So here I am, with ten minutes to update on myself, even though I have plenty of time last night (which I spent playing Plants Vs Zombies and watching makeup videos)
Let me be shameless and start off this entry with some self-promotion. Please do take a look at this page http://www.malaysiatatler.com/features.php?id=5028) and this http://www.asiatatler.com/hk/top_stories.php?id=5016 to see the work I did.
Anyway, this has been a few months of ruminations for me. Seriously.

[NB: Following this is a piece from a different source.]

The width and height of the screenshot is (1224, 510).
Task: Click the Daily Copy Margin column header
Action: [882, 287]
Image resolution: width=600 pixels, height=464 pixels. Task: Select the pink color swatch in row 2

Ever since my parents went back to SP, I felt life went a little off routine for me, but after at long last, I managed to get it back on track. Life went a little too fast for me circa 2008 to 2009, so now here I am, dealing with adult life in a whole new way. It was as if I was snatched away from the innocence of my college years and thrust into the intense life of a yuppie.
But I do not want to talk about that. I want to talk about the person who has been there for me all these months (and years, if you count our years being good friends). Everyday, I am grateful because he has been a tremendous support to me once my parents left. He tolerates my emo outbursts with patience, he consoles me when I am too distraught to coherently form any words, and inspire me with his intelligence and depth. Tough days, deadlines, petty emo disputes – all of them vanish when he arrives at the door to pick me up on our dates, or when it’s just me and him alone.

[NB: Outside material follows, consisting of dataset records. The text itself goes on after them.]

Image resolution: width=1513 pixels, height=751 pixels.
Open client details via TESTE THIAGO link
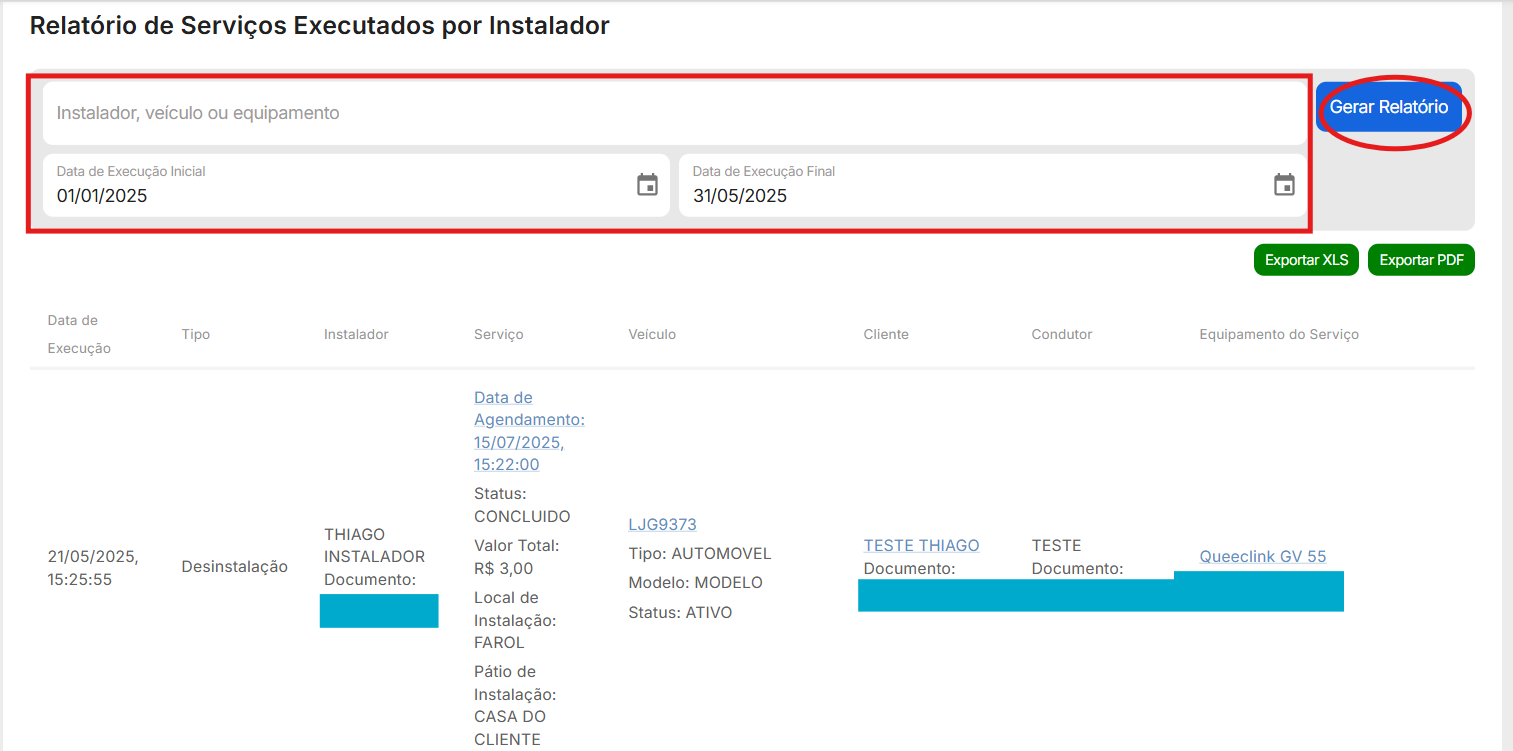(920, 545)
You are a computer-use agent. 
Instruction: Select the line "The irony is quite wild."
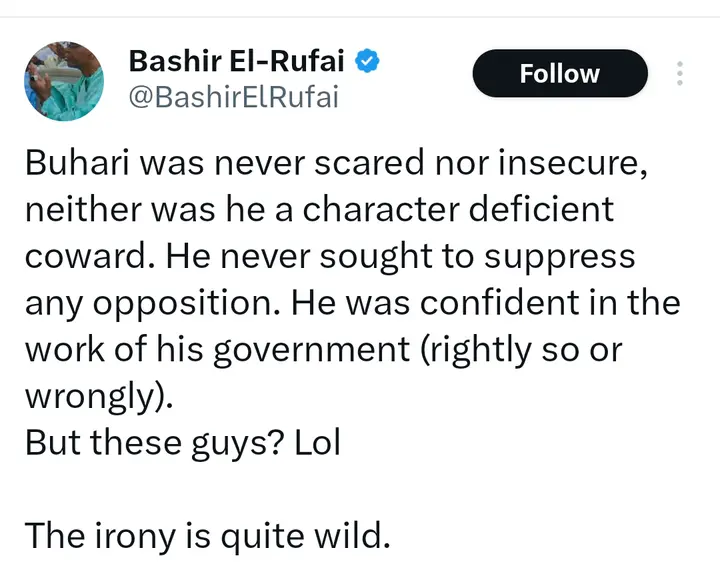pyautogui.click(x=206, y=535)
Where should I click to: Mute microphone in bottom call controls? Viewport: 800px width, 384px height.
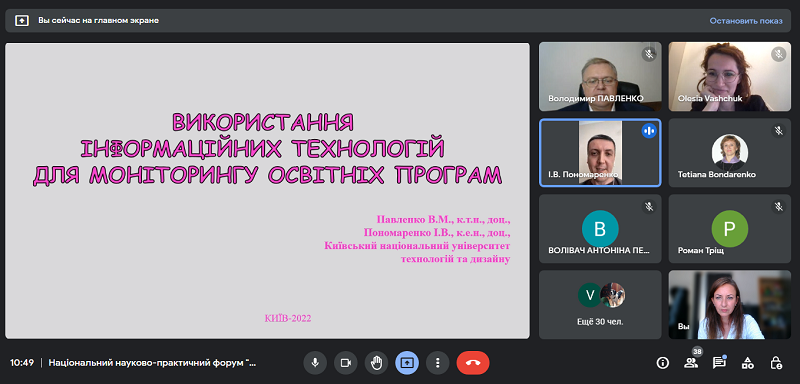point(315,363)
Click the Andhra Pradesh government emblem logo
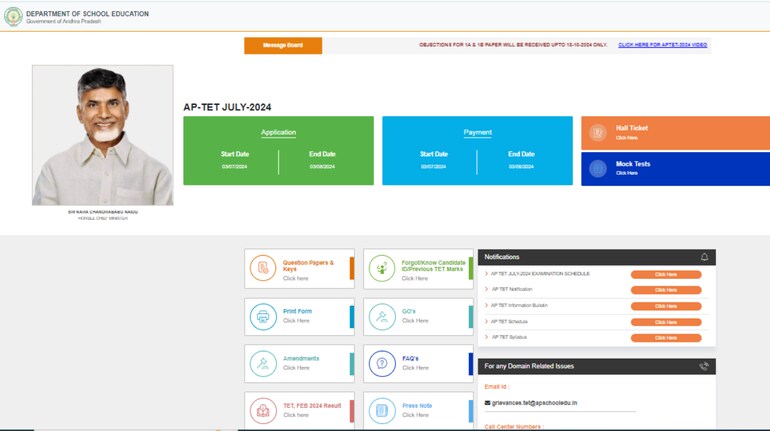Image resolution: width=770 pixels, height=431 pixels. click(13, 17)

I always thought I’d make a bad girlfriend. After all, while girls and boys were dating with frivolity during my high school days, I have always been guarded and too selfish to give up my singledom for somebody else. But I realised, our times together proved that this was a phase of my life that I am comfortable with after all. But then again, it could be because I was with a person who complimented me in a way I cannot explain.
Looking back on the space of a year and a half since we decided to take this path together, I have grown up so much as a person. My heart is so open and full in a way I never imagined possible. I am no longer afraid and my heart has finally opened from the shell I have built around it.
Happy one year and six months, dear.